En 1660 fue restaurada la monarquía en Inglaterra, y
en 1688 se produjo la llamada Revolución Gloriosa,
que colocó a la Casa de Orange en el trono, y estableció la forma parlamentarista que tomaría el gobierno del país desde entonces. Parecía que la vida
de la Magna Carta había terminado por fin. Muchos
parlamentarios la veían como una rémora de los malos tiempos. definitivamente superados. Se exigió su
abandono. En una comunidad que, aún siendo monárquica, se entendiese como una sociedad de personas libres, ese acuerdo feudal no tendría razón de
ser.
Pero entonces hubo quienes destacaron que, justamente por eso, la Magna Carta debía seguir vigente.
Porque los “hombres libres” de la Inglaterra de 1215
eran un pequeño porcentaje, y la mayoría de ellos
pertenecían a la nobleza. En cambio, en 1688, todos
los ingleses eran libres. De modo que aquellas “liber-
tades” señoriales, podían ser tomadas como base
para el reconocimiento de un plexo de derechos en
cabeza de cualquiera de los súbditos del reino. Vista
desde este punto de vista, la Magna Carta se transformaba en un formidable instrumento de garantía
jurídica.
Sin embargo, por las dudas, y porque habían pasado
muchos siglos desde Juan Sin-tierra, y porque ya hacía mucho que el feudalismo había dejado de existir
en Inglaterra, se creyó necesario complementar la
Magna Carta con otro documento. Se redactó así, en
el Parlamento, el “Billete de derechos” (Bill of Rights)
o “Declaración de derechos” o “Carta de derechos”,
que fue aprobado como ley (act), obligatorio para los
reyes desde entonces.
Este binomio Magna Carta – Declaración de Derechos, al que se sumaban otras disposiciones (la más
importante de las cuales es la Ley de Habeas Corpus,
de 1679), pasó así a consolidarse, durante el siglo
XVIII, como el corazón normativo del ideario político
liberal inglés. De esa manera, sus contenidos pasaron a las colonias norteamericanas de Inglaterra, e
insuflaron los ideales de la Revolución que tendría
lugar en éstas en la segunda mitad de esa centuria
y que cuajaría en la Declaración de Independencia
del 4 de julio de 1776, y la Constitución de Filadelfia (1787), cuyas primeras diez “enmiendas” o, más
correctamente, “agregados” (“amendments”) fueron
tradicionalmente llamados, también, “Bill of Rights”,
en referencia al documento inglés de 1689.
Desde entonces, y en la medida en que las ideas políticas republicanas y liberales contenidas en la Constitución de los Estados Unidos y sus complementos se
extendieron e influyeron sobre otros países, incluidos los de Iberoamérica, la Magna Carta se convirtió
en una mención obligada.

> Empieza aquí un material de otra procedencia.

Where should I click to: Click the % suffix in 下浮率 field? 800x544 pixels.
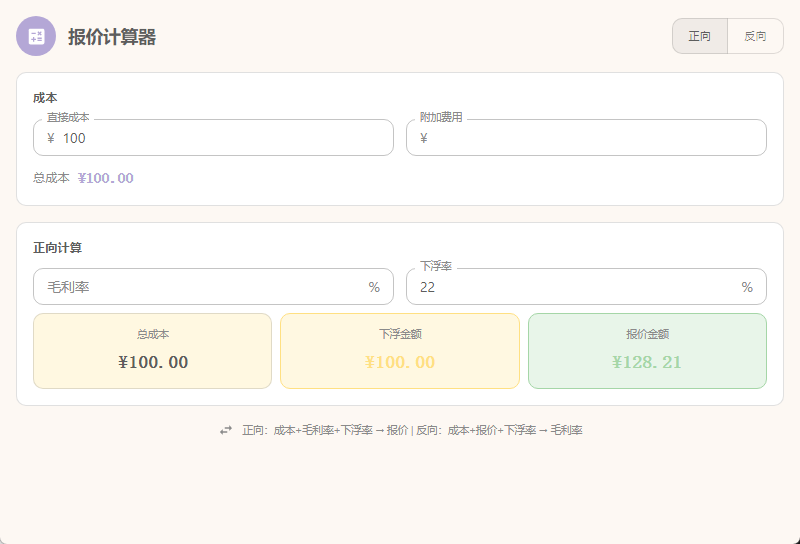coord(747,287)
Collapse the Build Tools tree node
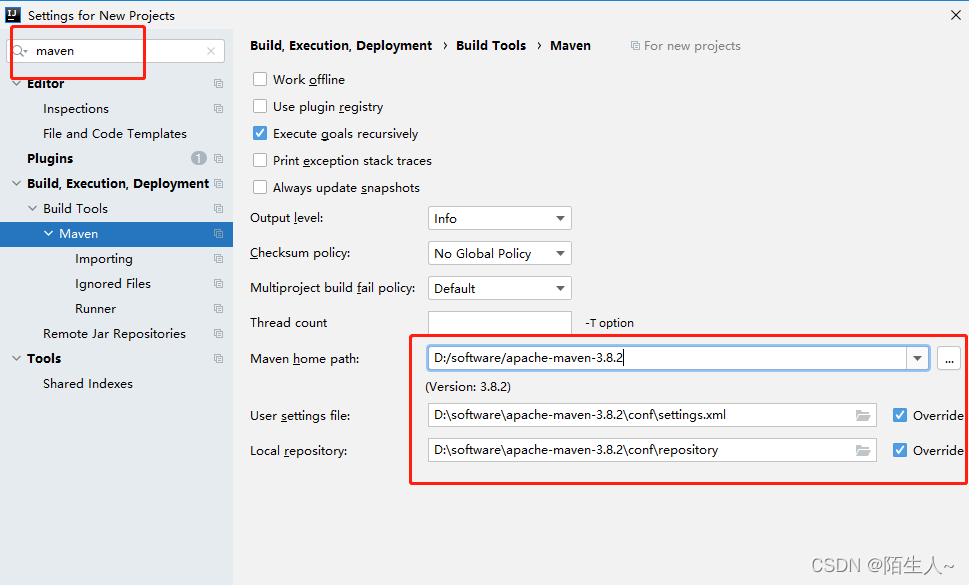The image size is (969, 585). tap(32, 209)
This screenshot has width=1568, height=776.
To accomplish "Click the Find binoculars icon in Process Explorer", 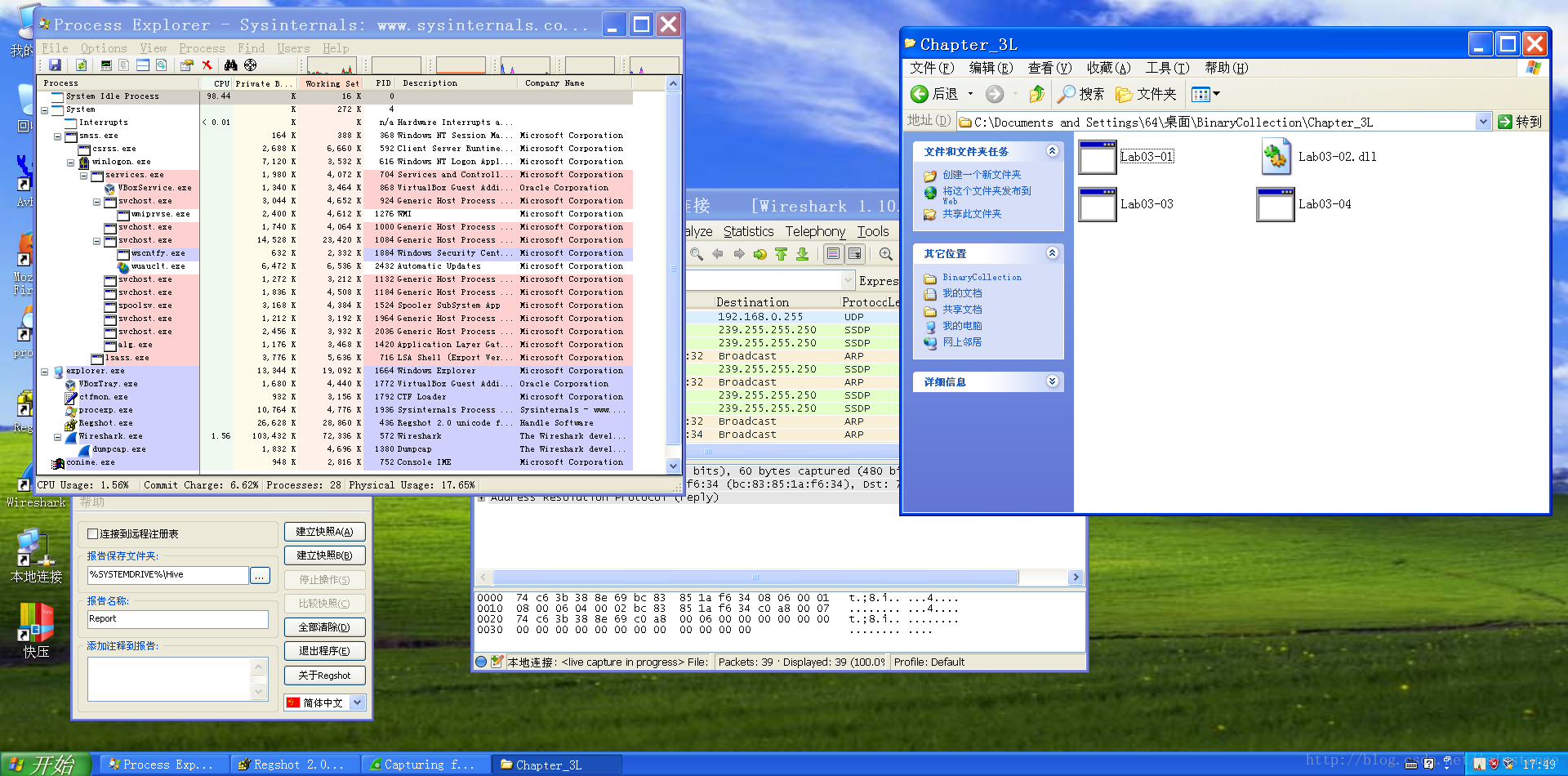I will [x=231, y=65].
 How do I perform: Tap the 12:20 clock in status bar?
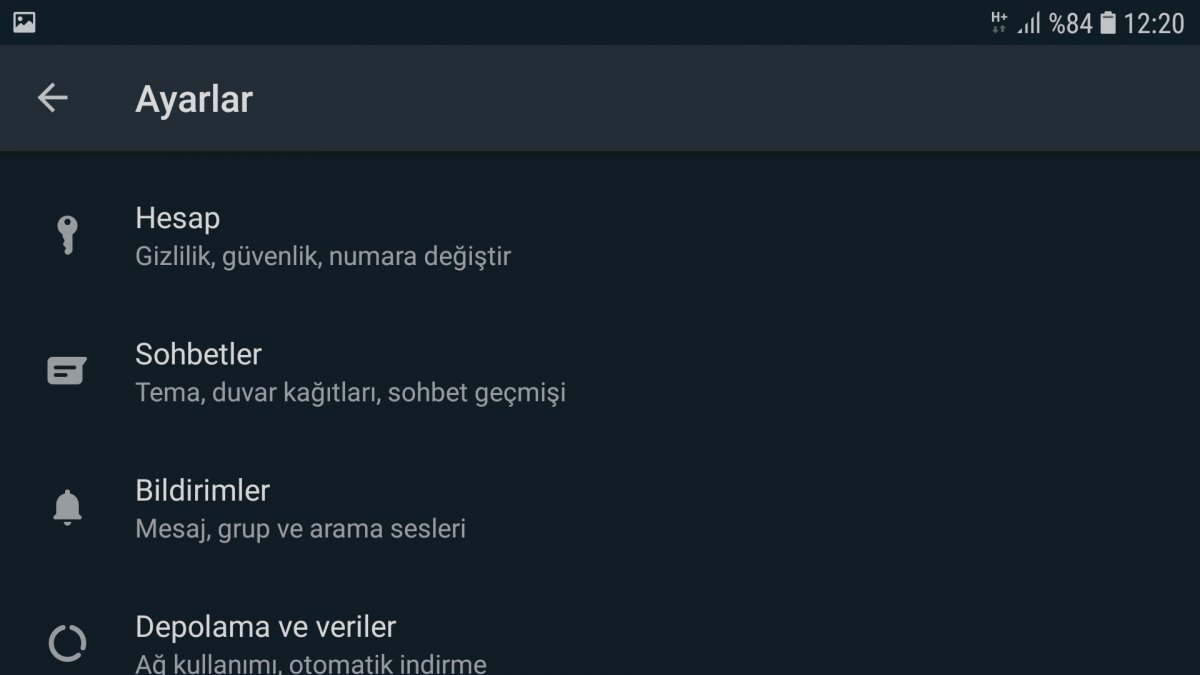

Curiosamente, un documento jurídico que nació como expresión del poder
de los señores feudales, destinado a garantizar sus
privilegios y prerrogativas, pasó a la historia como
una pieza esencial y preciosa en la gesta universal
por los derechos humanos.
Nada de eso se imaginaba Juan, ese caluroso 15 de
junio de 1215, cuando estampaba su sello, a regañadientes, en la islita de Runnymede, sobre el Támesis.